# About this task
The full listing, word for word and free of images, is the expected result.

# Exercise input
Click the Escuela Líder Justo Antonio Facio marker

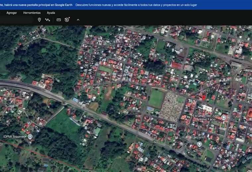coord(223,117)
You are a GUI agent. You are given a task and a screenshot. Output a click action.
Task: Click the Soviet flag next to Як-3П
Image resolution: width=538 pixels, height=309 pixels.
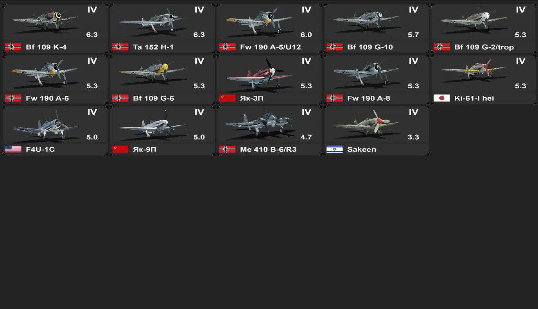pyautogui.click(x=227, y=98)
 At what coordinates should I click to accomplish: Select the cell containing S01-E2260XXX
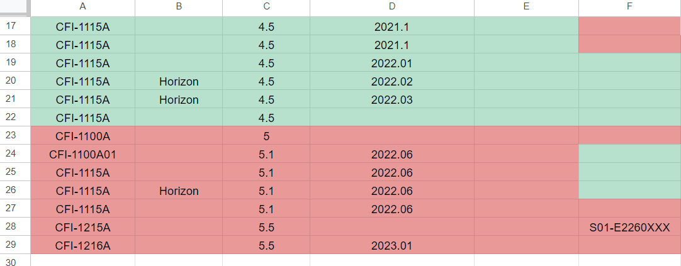coord(629,227)
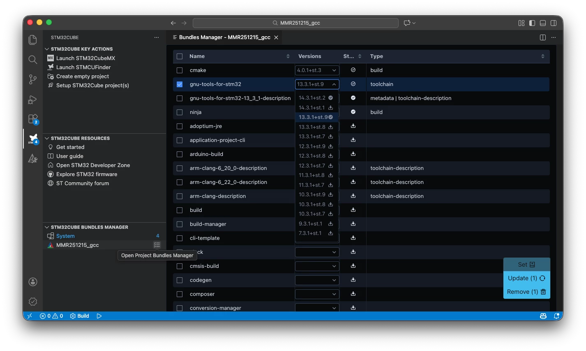Open the Extensions view icon
Viewport: 586px width, 351px height.
click(33, 119)
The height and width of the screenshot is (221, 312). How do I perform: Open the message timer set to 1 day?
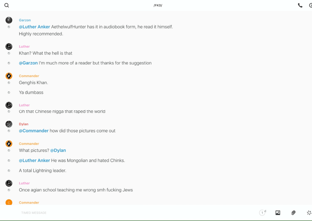(x=262, y=213)
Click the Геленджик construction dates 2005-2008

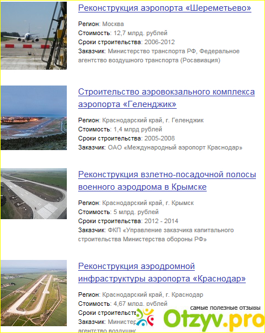coord(160,138)
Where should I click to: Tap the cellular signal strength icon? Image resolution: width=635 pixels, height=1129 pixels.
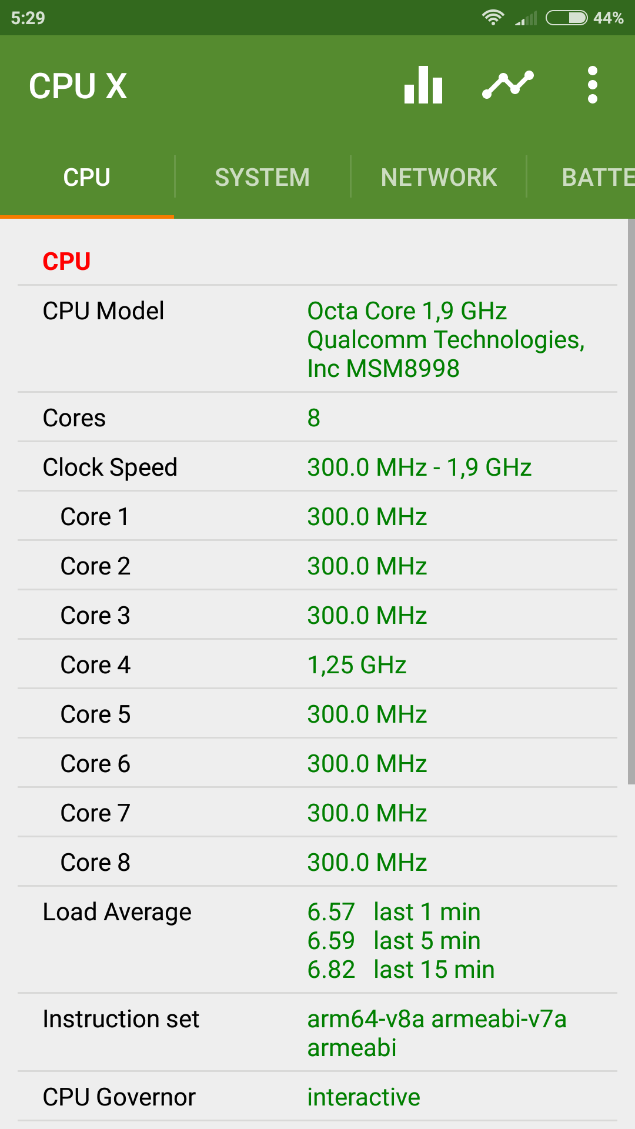point(526,19)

# Expected answer
Click the Escuela Líder Justo Antonio Facio marker

coord(223,117)
You are a GUI agent. You are given a task and a screenshot. Output a click action.
Task: Click the Soviet flag next to Як-3П
Image resolution: width=538 pixels, height=309 pixels.
pyautogui.click(x=227, y=98)
 At what coordinates should I click to accomplish: Select the cell containing S01-E2260XXX
coord(629,227)
Open the Extensions view icon
Viewport: 586px width, 351px height.
click(33, 119)
The height and width of the screenshot is (221, 312). How do I perform: Open the message timer set to 1 day?
(x=262, y=213)
Click the Геленджик construction dates 2005-2008

coord(160,138)
Where should I click to: Tap the cellular signal strength icon? Image resolution: width=635 pixels, height=1129 pixels.
point(526,19)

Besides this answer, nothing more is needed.